=== INPUT FOR THIS TASK ===
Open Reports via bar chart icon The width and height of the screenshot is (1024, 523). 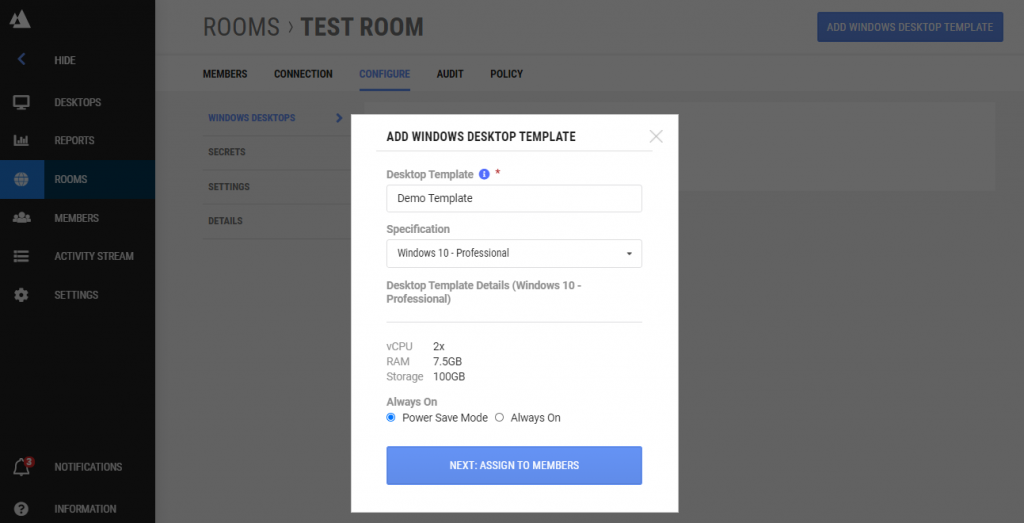click(x=21, y=141)
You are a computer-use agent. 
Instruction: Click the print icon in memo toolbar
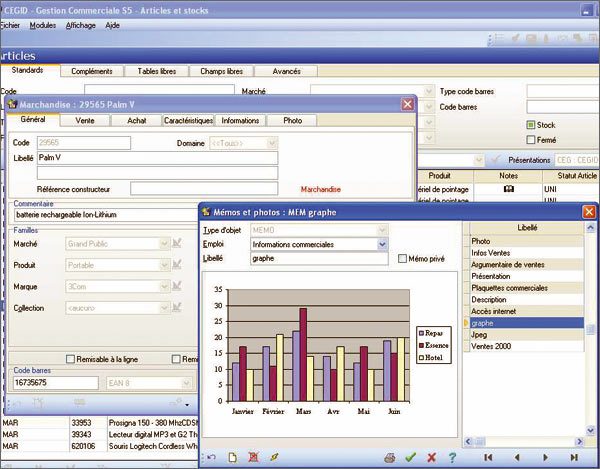[389, 457]

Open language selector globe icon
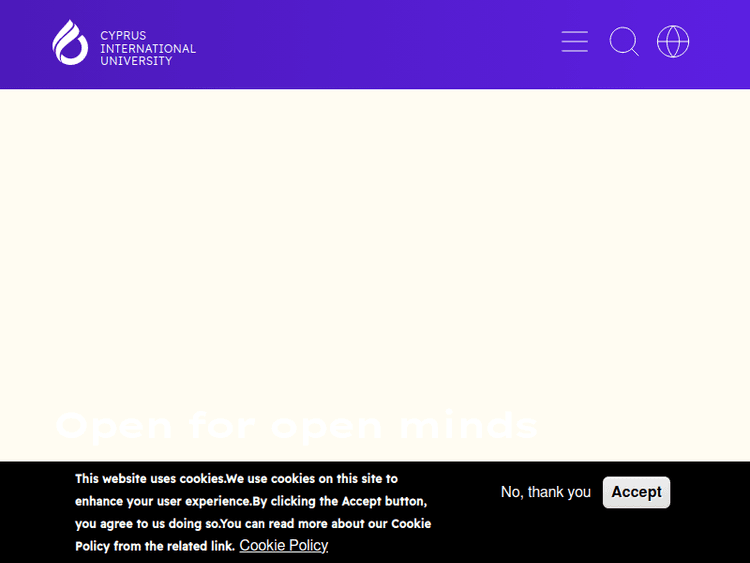pyautogui.click(x=673, y=42)
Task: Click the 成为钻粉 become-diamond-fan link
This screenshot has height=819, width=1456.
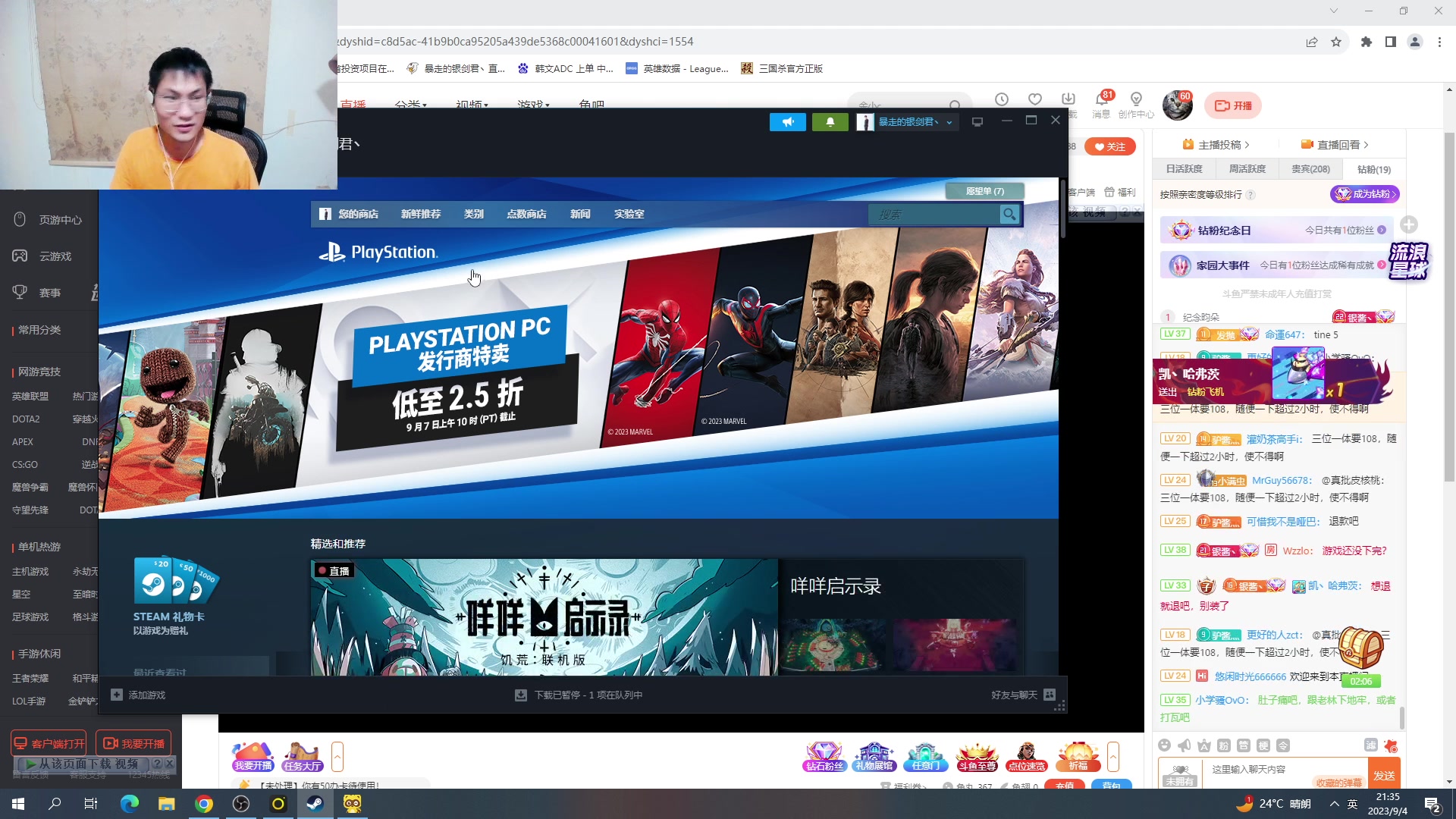Action: (x=1365, y=194)
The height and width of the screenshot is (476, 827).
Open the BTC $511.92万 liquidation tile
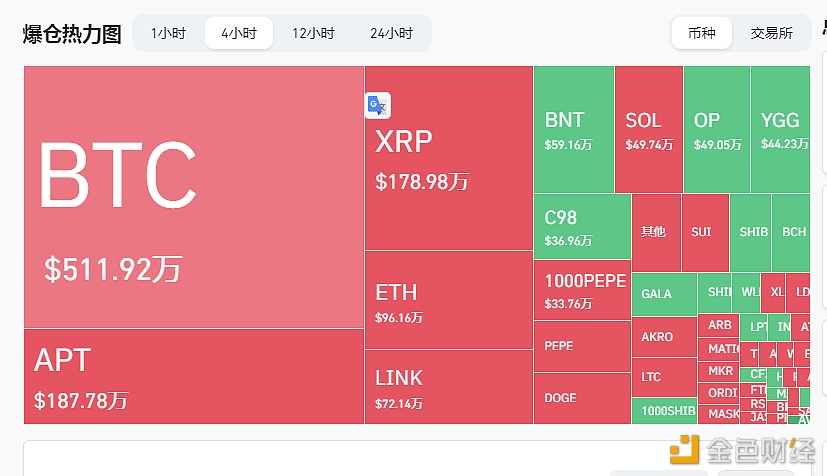194,197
===
Rewrite the entries from the line with "You are a computer-use agent." up to and including the final line of the entries, changing "screenshot" to "image" and keeping everything else the same. Omit the pictures from your answer.

You are a computer-use agent. 
Instruction: Click the print icon in memo toolbar
[389, 457]

Open language selector globe icon
pyautogui.click(x=673, y=42)
Task: Click the 成为钻粉 become-diamond-fan link
This image has height=819, width=1456.
Action: (x=1365, y=194)
The height and width of the image is (476, 827).
Open the BTC $511.92万 liquidation tile
194,197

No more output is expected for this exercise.